How big is the USA? You'll have to estimate that too if you don't already know. One way: imagine it's a rectangle that's W miles wide and H miles high; you can look at a map to get rough values for W and H. With apologies to their respective residents, ignore Alaska (no roads) and Hawaii (too small to matter).

(b) How much money would Google spend on gas for all this driving?

(c) Suppose that on average, Google takes one picture every yard (or meter) using ordinary cellphone cameras and stores JPEG images. How many terabytes of disk would it take to store Street View images for the whole USA?

(d) How much would it cost to buy ordinary external backup disks to store this data? You can check sites like Amazon or Best Buy to see how much disks cost if you haven't a clue. [You might find this cautionary tale interesting.]

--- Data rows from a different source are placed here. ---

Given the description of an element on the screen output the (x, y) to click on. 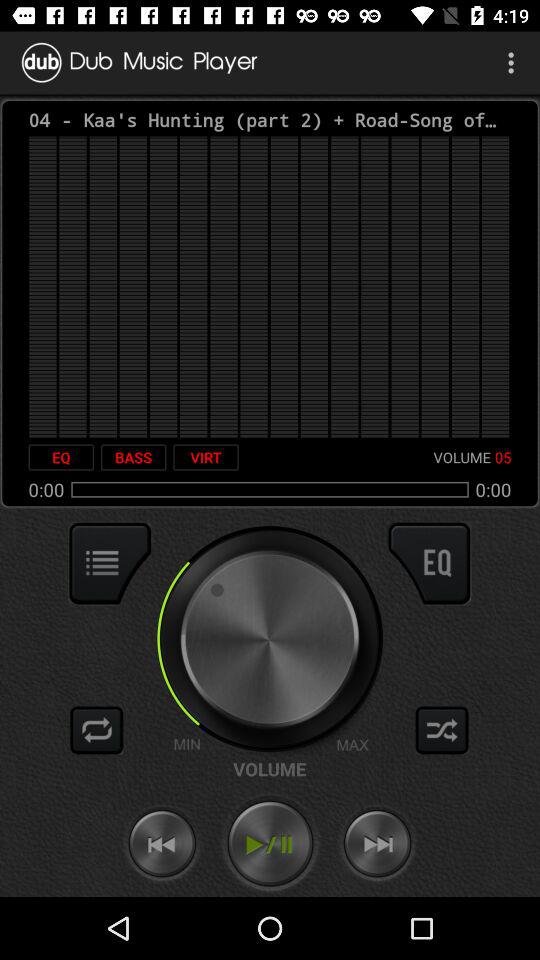
shuffle (97, 730)
Given the description of an element on the screen output the (x, y) to click on. 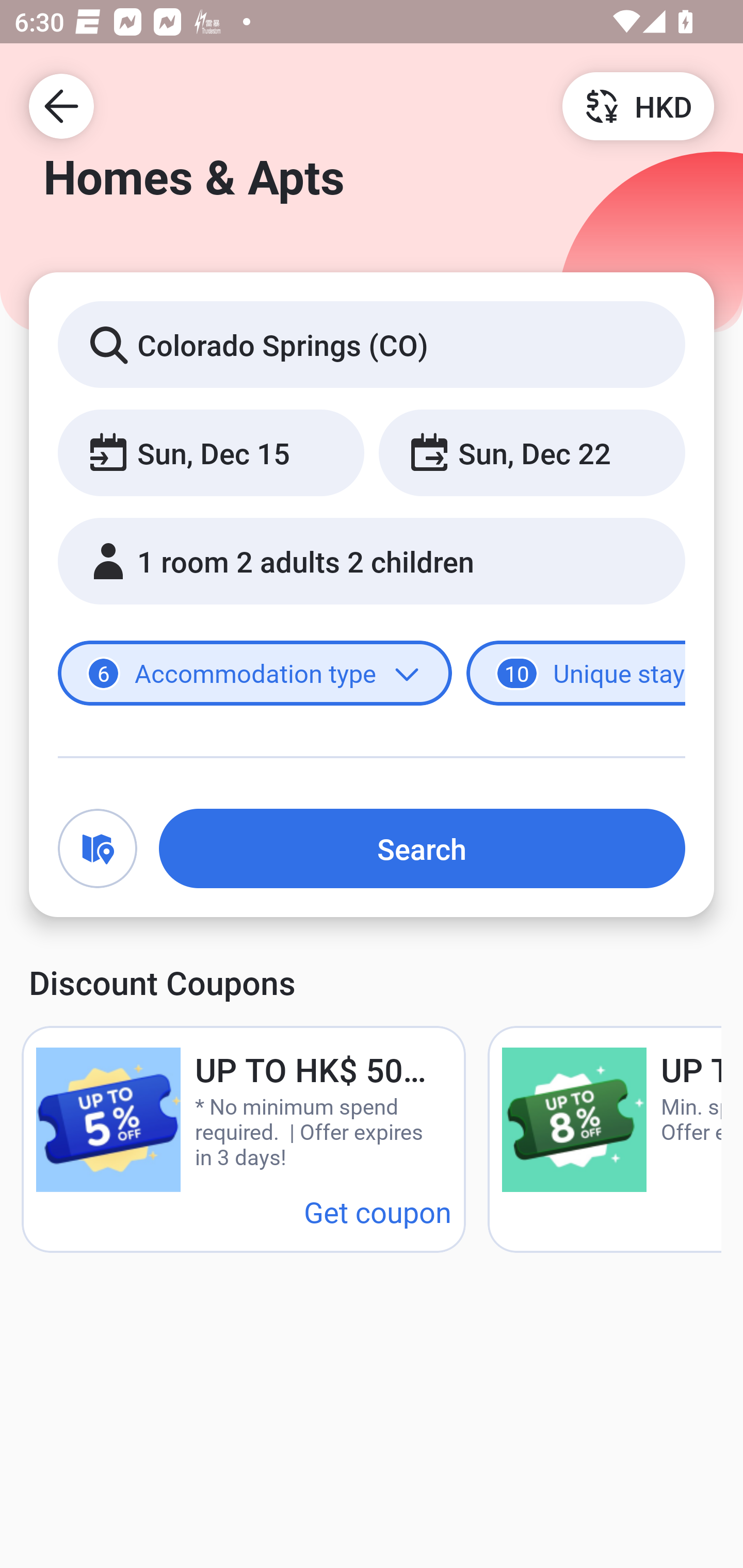
HKD (638, 105)
Colorado Springs (CO) (371, 344)
Sun, Dec 15 (210, 452)
Sun, Dec 22 (531, 452)
1 room 2 adults 2 children (371, 561)
6 Accommodation type (254, 673)
10 Unique stays (575, 673)
Search (422, 848)
Get coupon (377, 1211)
Given the description of an element on the screen output the (x, y) to click on. 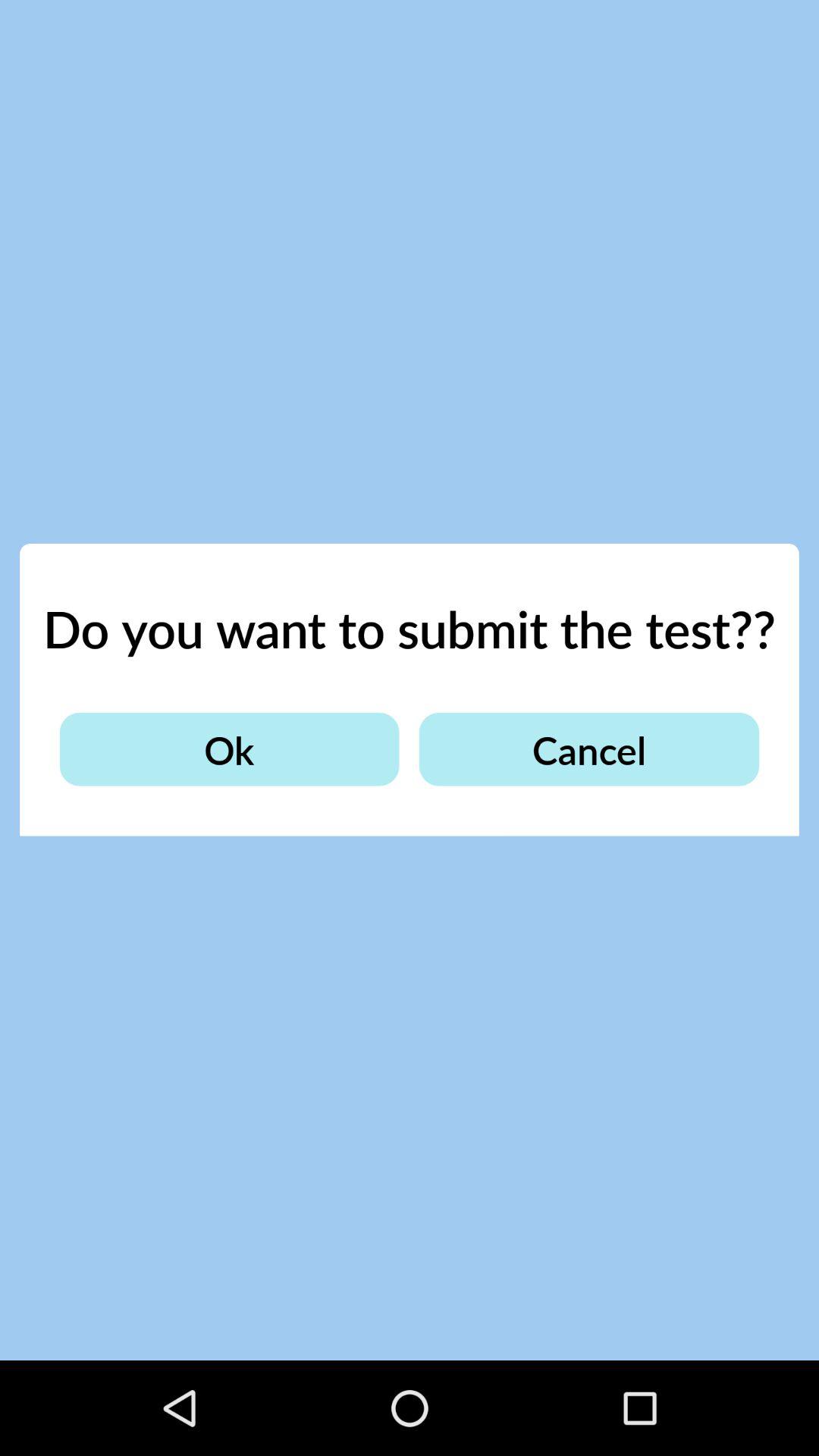
jump to ok (229, 749)
Given the description of an element on the screen output the (x, y) to click on. 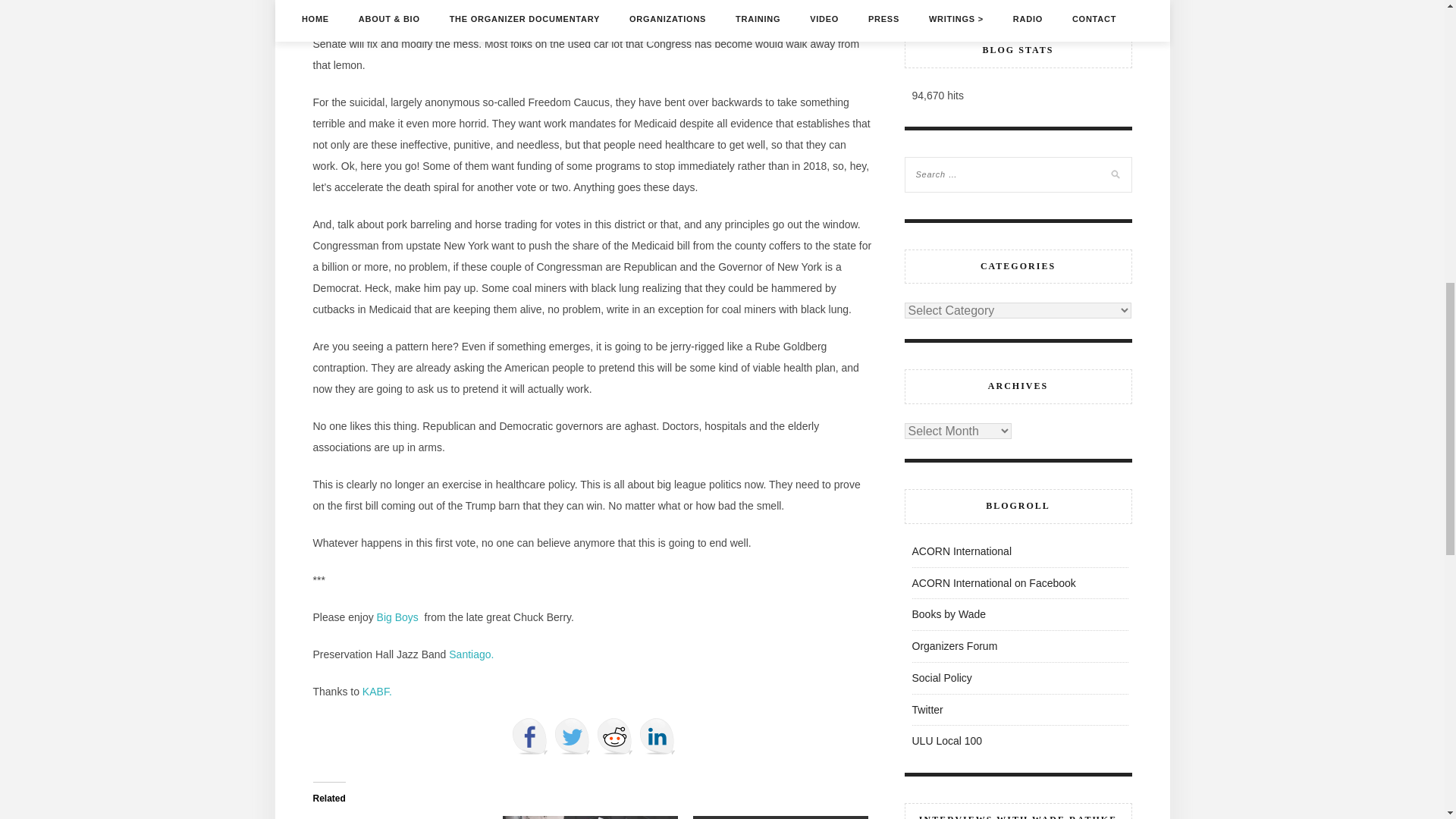
Share on Facebook (529, 736)
Share on Reddit (613, 736)
Big Boys  (401, 616)
Santiago. (470, 654)
Share on LinkedIn (657, 736)
Share on Twitter (571, 736)
KABF. (375, 691)
Given the description of an element on the screen output the (x, y) to click on. 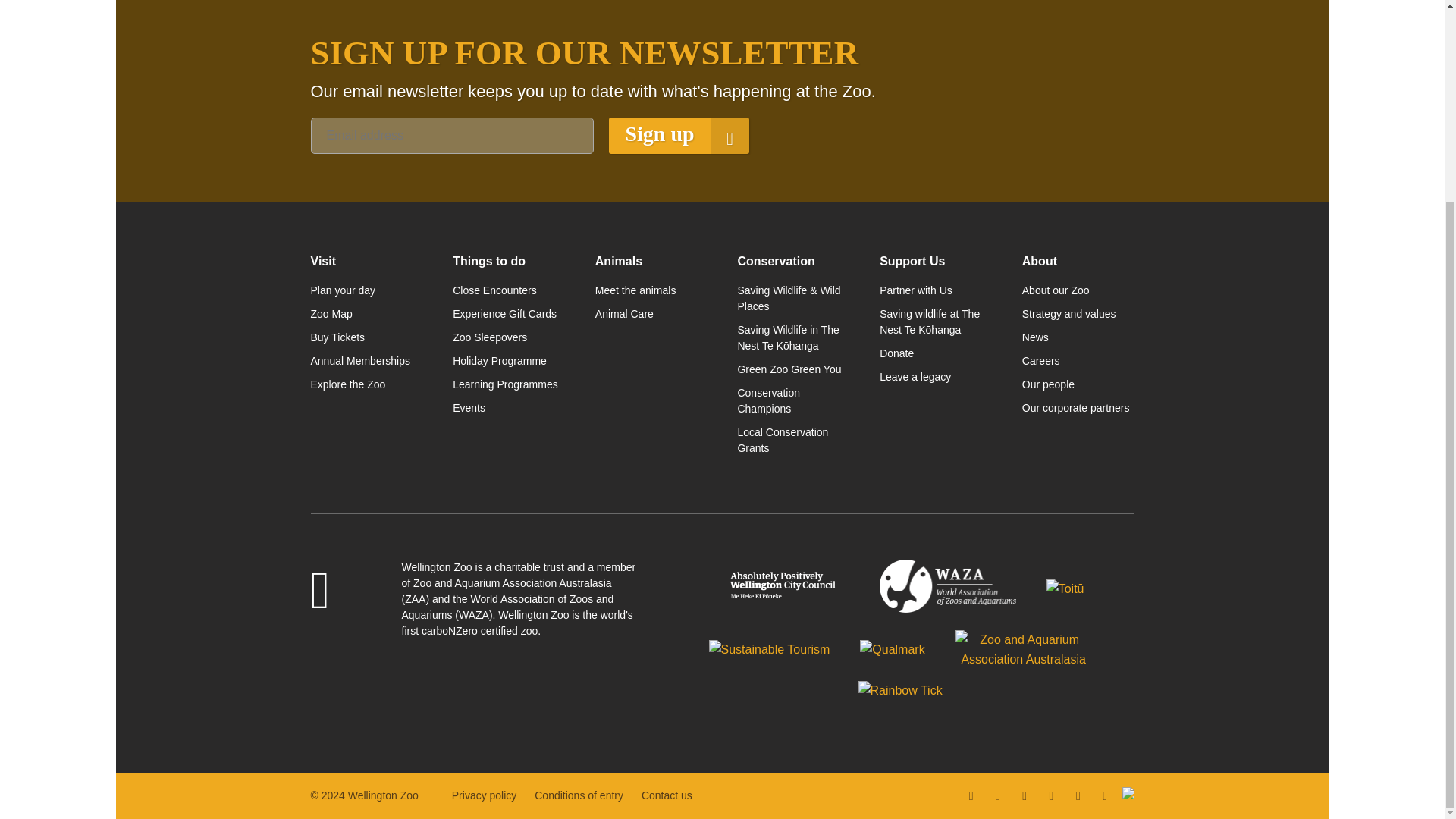
Green Zoo Green You (792, 369)
Things to do (508, 261)
Learning Programmes (508, 384)
About (1078, 261)
Conservation Champions (792, 400)
News (1078, 337)
Zoo Sleepovers (508, 337)
Leave a legacy (935, 376)
Zoo Map (367, 314)
Conservation (792, 261)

Many of our electronic gadgets have associated capacity or speed numbers that we discuss in class. Answer the following for your own devices if possible, but if not, use a friend's. Be sure to get the units right.

(a) What is the capacity of the disk in your computer, in gigabytes? Your computer will tell you if you ask it; part of the exercise is figuring out how.

(b) How many gigabytes of RAM does your computer have?

(c) How many pixels does the screen of your computer have horizontally and vertically? How many total pixels is that?

(d) Speedtest.net measures download and upload speeds between your computer and the Internet. What speeds does it report for you, and where were you when you made the measurement? [Note the units: it's megabits per second. If you need to convert, one byte is 8 bits.] How reproducible are the values?

If you prefer, you can download Speedtest or similar programs as a phone app. Tell us which you did, and (even better) what the comparison is between phone and desktop speeds.

#### Submission

Please use this this Google Doc as a template for your answers. It would be a great help if you type your answers so we can read them, but if you prefer to write by hand, that's OK as long as you are very neat. (That is, not like me!)

Either way, convert your answers to PDF and submit them by uploading a file called pset1.pdf to the "Pset1" assignment in Gradescope. When submitting on Gradescope, you will be asked to label each question with the page of the PDF your answer appears on (feel free to reach out if this causes any issues). You can submit as many times as you like; we'll only look at the last one.